SUPPLIED RECORDS:
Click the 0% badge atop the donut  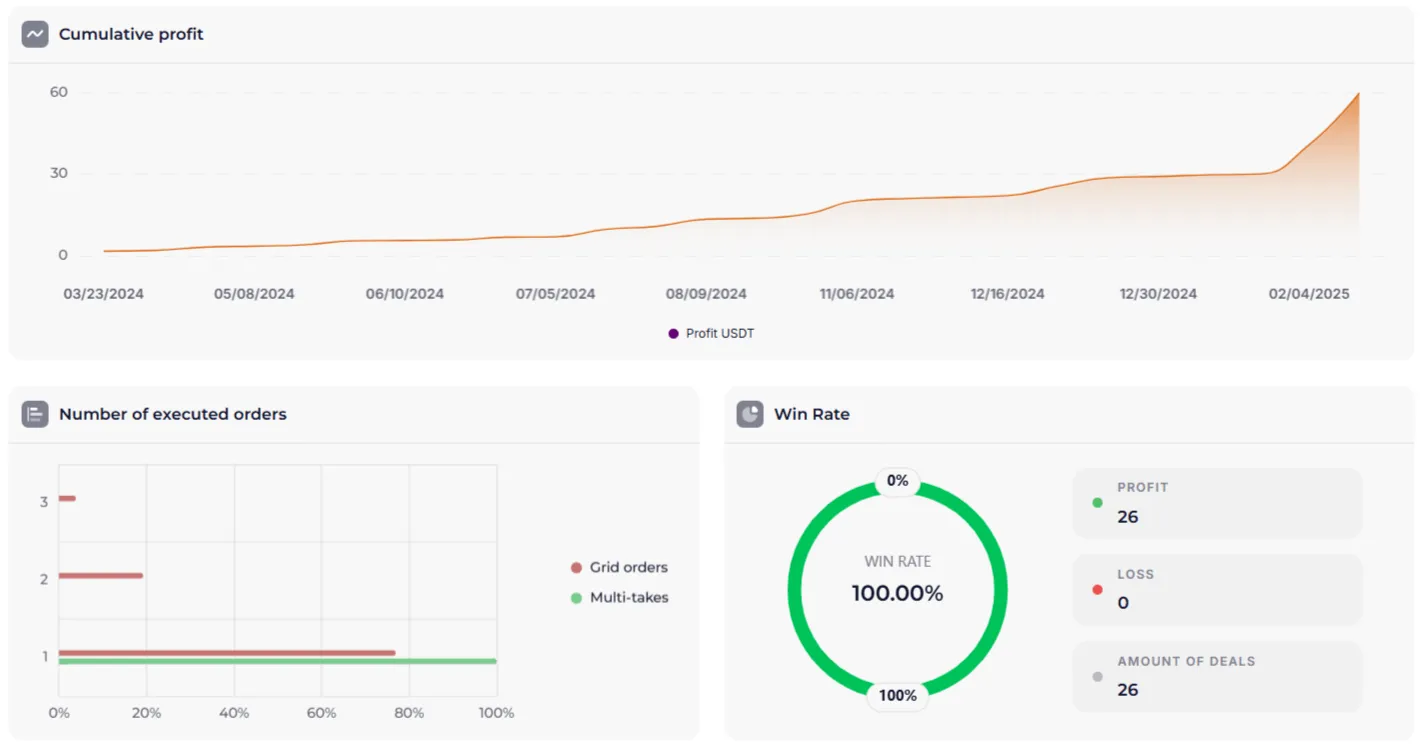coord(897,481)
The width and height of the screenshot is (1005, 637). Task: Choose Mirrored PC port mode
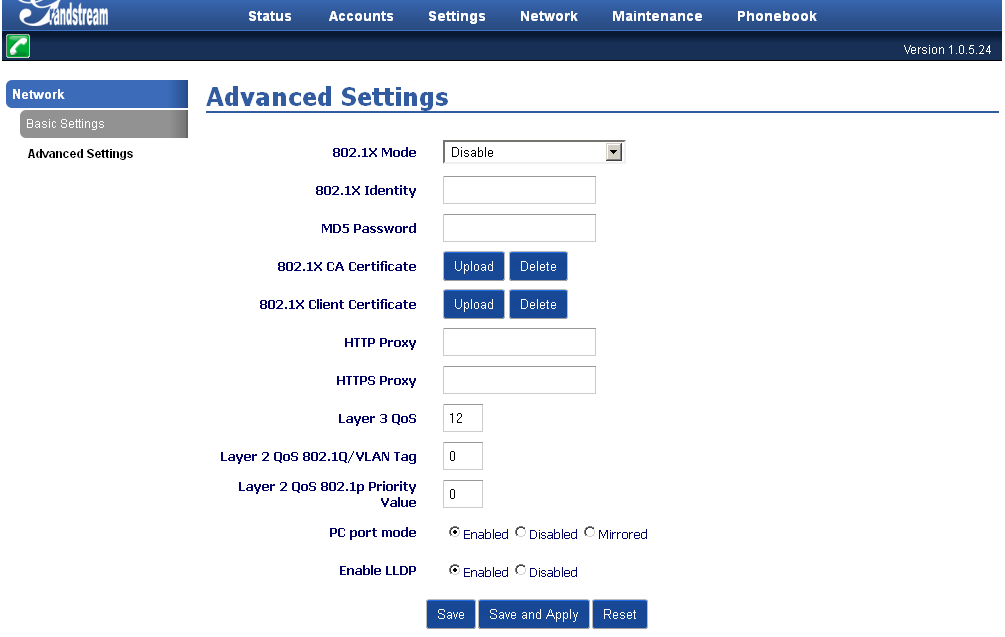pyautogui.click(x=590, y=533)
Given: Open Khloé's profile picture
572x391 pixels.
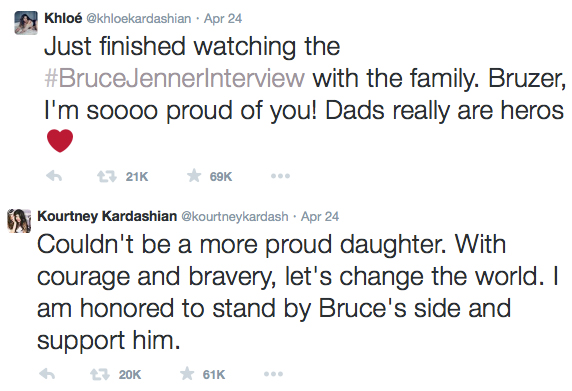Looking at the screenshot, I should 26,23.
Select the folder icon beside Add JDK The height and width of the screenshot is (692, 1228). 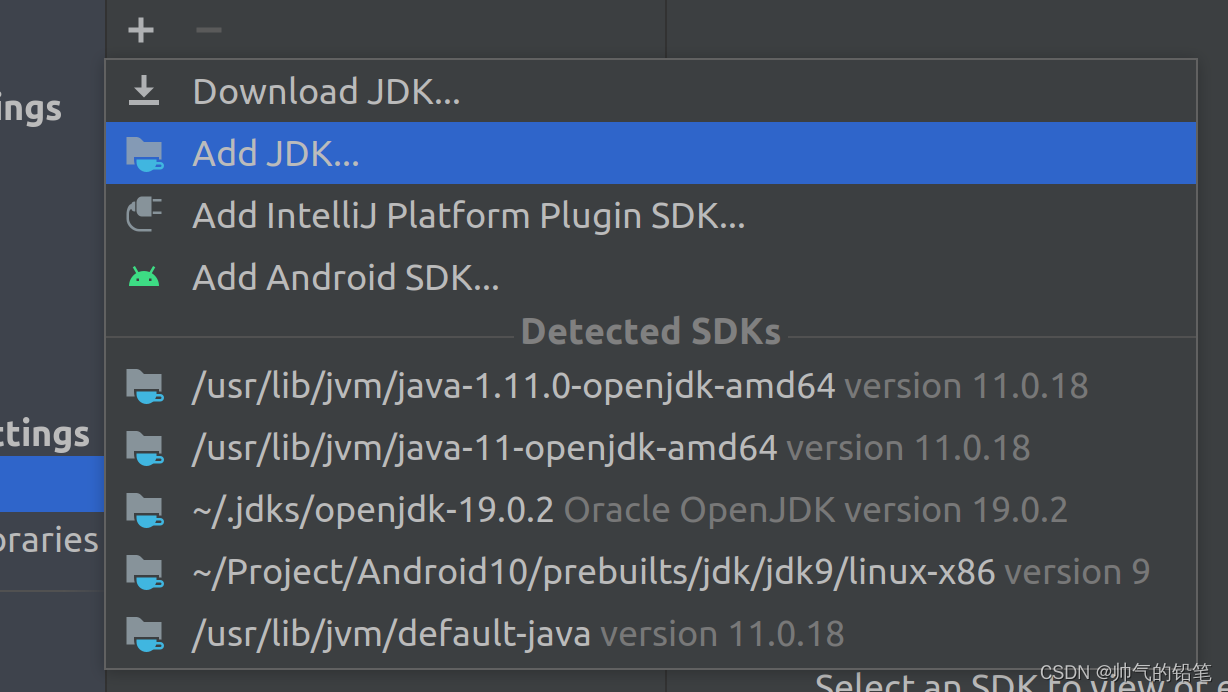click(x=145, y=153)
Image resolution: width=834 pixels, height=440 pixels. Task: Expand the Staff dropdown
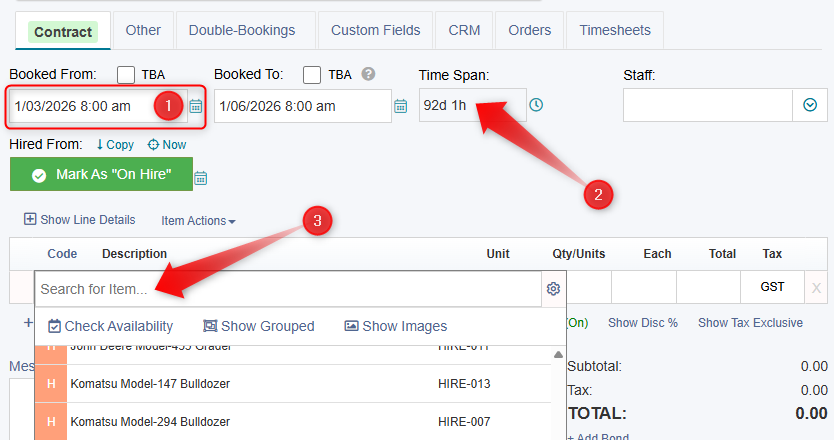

WORK TO COMPLETE:
Find every line of the material that contains the word "Task", and copy each of those lines in full.

THE RESULT:
The width and height of the screenshot is (1005, 637). Task: Choose Mirrored PC port mode
Image resolution: width=834 pixels, height=440 pixels. Task: Expand the Staff dropdown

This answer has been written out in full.